BlueOcean is a new startup offering companies a relatively fast and affordable way to see how their brands are performing and what they can do to improve.
CEO Grant McDougall and COO/President Liza Nebel (the pair founded BLueOcean with Chief Data Scientist Matthew Gross) told me that they’ve been developing the technology for two years. And although the startup is only officially launching now, it has already worked with prominent brands like Microsoft, Panda Express and Pabst Blue Ribbon.
BlueOcean is focused specifically on the world of brand audits, which are basically detailed analyses of the aspects of a brand that are and aren’t working — and according to Nebel (whose past experience includes working on brand and digital strategy at Ogilvy), a single audit can cost brands millions of dollars, often resulting in reports “that aren’t even actionable.”
With BlueOcean, on the other hand, a brand just provides two things — their website and a list of their competitors. Then they get their brand audit one week later, for just $17,000, including recommendations for how to improve.
To do this, the company says it’s applying an “automation-first approach.” McDougall said BlueOcean is pulling from hundreds of different data sources, which will vary from industry to industry, and applying algorithms to understand things like, “What’s the right taxonomy? How do we acquire that data?”

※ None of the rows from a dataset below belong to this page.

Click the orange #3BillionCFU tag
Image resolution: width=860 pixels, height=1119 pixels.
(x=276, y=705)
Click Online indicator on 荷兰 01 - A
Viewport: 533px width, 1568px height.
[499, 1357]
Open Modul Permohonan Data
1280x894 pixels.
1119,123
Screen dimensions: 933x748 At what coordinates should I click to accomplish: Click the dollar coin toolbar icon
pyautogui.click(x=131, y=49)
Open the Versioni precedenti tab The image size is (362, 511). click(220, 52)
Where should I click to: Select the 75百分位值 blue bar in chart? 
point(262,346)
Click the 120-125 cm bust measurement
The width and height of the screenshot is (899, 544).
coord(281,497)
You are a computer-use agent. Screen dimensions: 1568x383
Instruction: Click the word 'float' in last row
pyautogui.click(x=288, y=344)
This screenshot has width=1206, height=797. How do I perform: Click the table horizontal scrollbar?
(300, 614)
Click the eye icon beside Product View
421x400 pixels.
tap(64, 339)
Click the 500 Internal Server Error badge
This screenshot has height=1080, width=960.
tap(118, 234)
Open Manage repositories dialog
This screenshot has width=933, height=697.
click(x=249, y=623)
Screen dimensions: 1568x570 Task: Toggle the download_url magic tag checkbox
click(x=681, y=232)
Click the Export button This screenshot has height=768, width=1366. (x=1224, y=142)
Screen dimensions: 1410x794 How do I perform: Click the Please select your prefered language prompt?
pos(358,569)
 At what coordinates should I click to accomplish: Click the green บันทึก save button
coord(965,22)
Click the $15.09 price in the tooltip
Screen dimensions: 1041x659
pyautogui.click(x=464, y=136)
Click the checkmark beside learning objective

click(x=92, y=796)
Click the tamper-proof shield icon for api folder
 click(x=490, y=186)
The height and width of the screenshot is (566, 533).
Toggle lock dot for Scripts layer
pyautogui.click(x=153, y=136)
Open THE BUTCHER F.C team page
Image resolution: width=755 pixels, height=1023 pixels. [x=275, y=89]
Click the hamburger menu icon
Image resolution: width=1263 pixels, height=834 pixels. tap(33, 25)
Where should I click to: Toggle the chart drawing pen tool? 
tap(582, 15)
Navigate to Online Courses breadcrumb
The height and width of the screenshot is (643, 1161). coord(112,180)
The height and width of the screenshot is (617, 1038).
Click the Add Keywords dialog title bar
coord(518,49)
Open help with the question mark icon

He added, “Strategically, we tend to move up in the organization,” giving both marketing teams and c-level executives the advice they need.
For example, Nebel said that one of BlueOcean’s clients include a large alcohol holding company, which recently launched a line of hard seltzer under an existing alcohol brand. The startup’s brand audit recommended that the company (which Nebel declined to identify) launch a separate hard seltzer brand instead — and now, the company will be launching three different brands.
Nebel also walked me through what she called the “five-minute version” of a brand audit for TechCrunch, which looked at our performance in terms of potential customers, positioning, messaging, offerings and existing customers. Ultimately, BlueOcean gave us a “moderate” score of 97 (but hey, we scored well on being “memorable” and “inspiring”) and recommended steps like publishing a more “steady drumbeat” of content on social media and improving our app experience.
“BlueOcean has become a great addition to further enable us to sharpen our ability to monitor, understand and act through the lens of brand across all of our commercial offerings,” said Microsoft’s director of brand strategy Tim Hoppin in a statement. “We’re excited to work with BlueOcean and use their tools and expertise to strengthen our relationship with the millions of global customers we connect with daily.”